Can we be sure of the numbers at all? Not yet, apparently: on July 24, the Junta itself requested information on 'job posts, type of contract, pay structure and measures taken in matters of employment'. It gave them three months for its agencies, companies, foundations and consortiums to comply. No news yet, but the three months are not yet up. That was taken as an implicit confession of incompetence - the titan that doesn't control its hordes. But there are other ways of finding out.
We will not bore you with the figures, but sources such as the Central Register of Companies offer good information, as do other such independent entities.
The challenges
The dimensions of the conflict are monstruous, according to one online newspaper, which also says that the Junta will have to:
- Explain why it could not control growth within its parallel administrations, once official figures of their real state are expressed
- Justify reasons for its minimal redundancy programmes (it will be pressured from its IU coalition partner on this)

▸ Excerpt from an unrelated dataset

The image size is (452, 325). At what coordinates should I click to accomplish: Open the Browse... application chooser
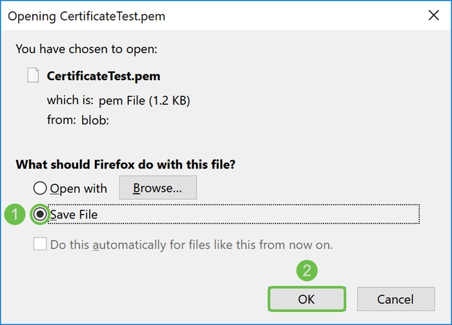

- Take on board the Supreme Court's decision regarding the allegedly illegal 'protocols on employment integration' (this is an oblique reference to the ERE scandal at the Junta), which, according to the Junta's own Supreme Court (TSJA) the principles of publicity, skills, equality and merit were not applied for access to jobs by the Junta.
It is a general opinion that Andalucía cannot continue in its present state. Even the head of a major union says that 'Employees have to be better selected. Duplication must be eliminated.' It is not about redundancies but about reassigning functions. These comments are from only one union leader, but they are all pretty much the same. What none of them mention, as far as we can tell, is that the problem might be one not so much of the number of hours at work, but about what most of them do in the time they're being paid for.
At any rate, the numbers dance in front of our faces but in the end it is not much more than cosmetics, of tricky accounting.
Will it pass the careful scrutiny of Brussels? Doubt it.